# VRTs and Cloud storage with GDAL

Advanced usage describes using WarpedVRT for operations, but in the end Geotiff arrays are loaded into memory or written to local disk:

### Some links

https://gist.github.com/sgillies/7e5cd548110a5b4d45ac1a1d93cb17a3

https://github.com/scottyhq/landsat-aws-demo/blob/master/2_Landsat-8-AWS-xarray.ipynb

## Load Libraries

Check that gdal is installed

In [None]:
!gdalinfo --version

In [None]:
from osgeo import gdal
import subprocess
import json 
import pandas as pd
from google.cloud import storage
import os
import glob

In [None]:
os.environ['GS_NO_SIGN_REQUEST'] = 'YES'
os.environ['GDAL_NUM_THREADS'] = 'ALL_CPUS'

Log in to google cloud if needed 

In [None]:
!{gcloud auth login}

## Functions

A function to list blobs on the storage bucket 

In [None]:
def list_blobs_with_prefix(bucket_name, prefix, delimiter=None):
    """Lists all the blobs in the bucket that begin with the prefix.

    This can be used to list all blobs in a "folder", e.g. "public/".

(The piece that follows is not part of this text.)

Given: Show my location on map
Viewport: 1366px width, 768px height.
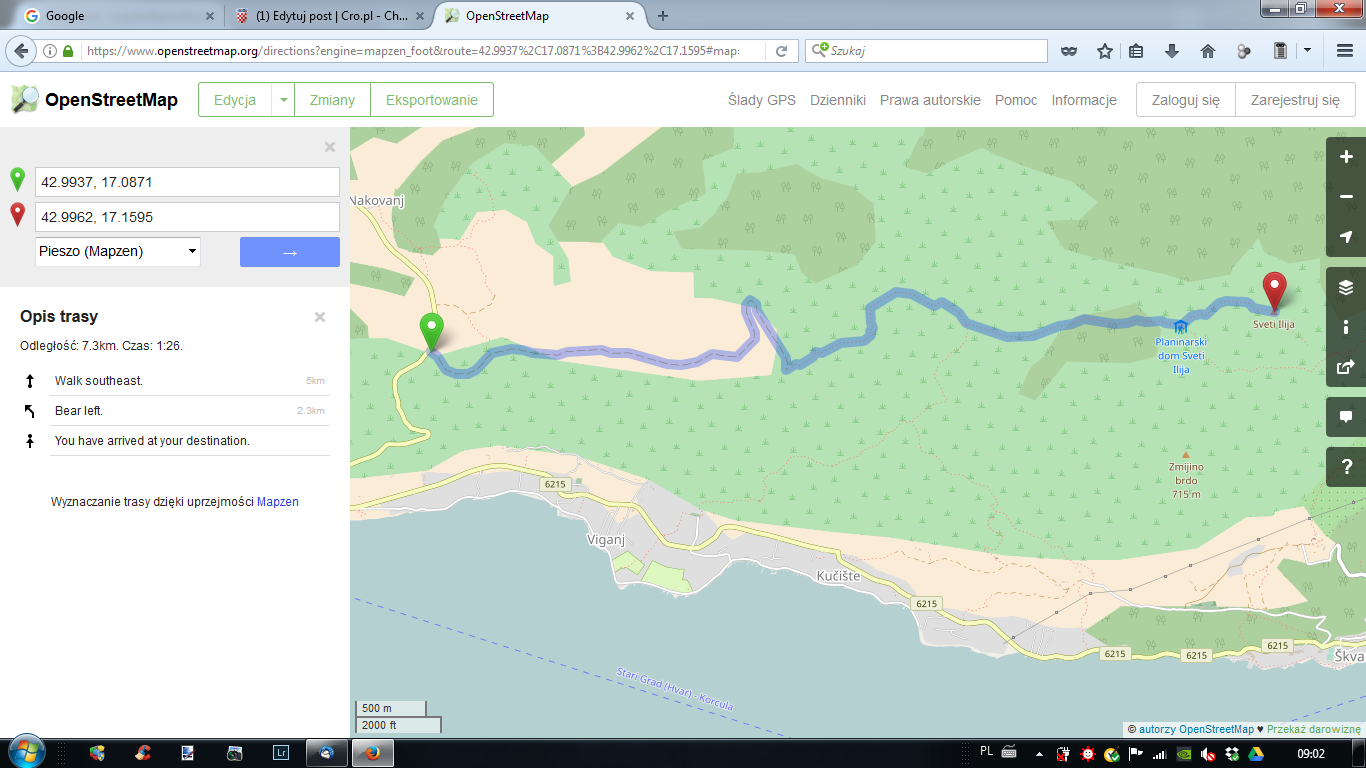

    The delimiter argument can be used to restrict the results to only the
    "files" in the given "folder". Without the delimiter, the entire tree under
    the prefix is returned. For example, given these blobs:

        a/1.txt
        a/b/2.txt

    If you specify prefix ='a/', without a delimiter, you'll get back:

        a/1.txt
        a/b/2.txt

    However, if you specify prefix='a/' and delimiter='/', you'll get back
    only the file directly under 'a/':

        a/1.txt

    As part of the response, you'll also get back a blobs.prefixes entity
    that lists the "subfolders" under `a/`:

        a/b/
    """

    storage_client = storage.Client()

    # Note: Client.list_blobs requires at least package version 1.17.0.
    blobs = storage_client.list_blobs(bucket_name, prefix=prefix, delimiter=delimiter)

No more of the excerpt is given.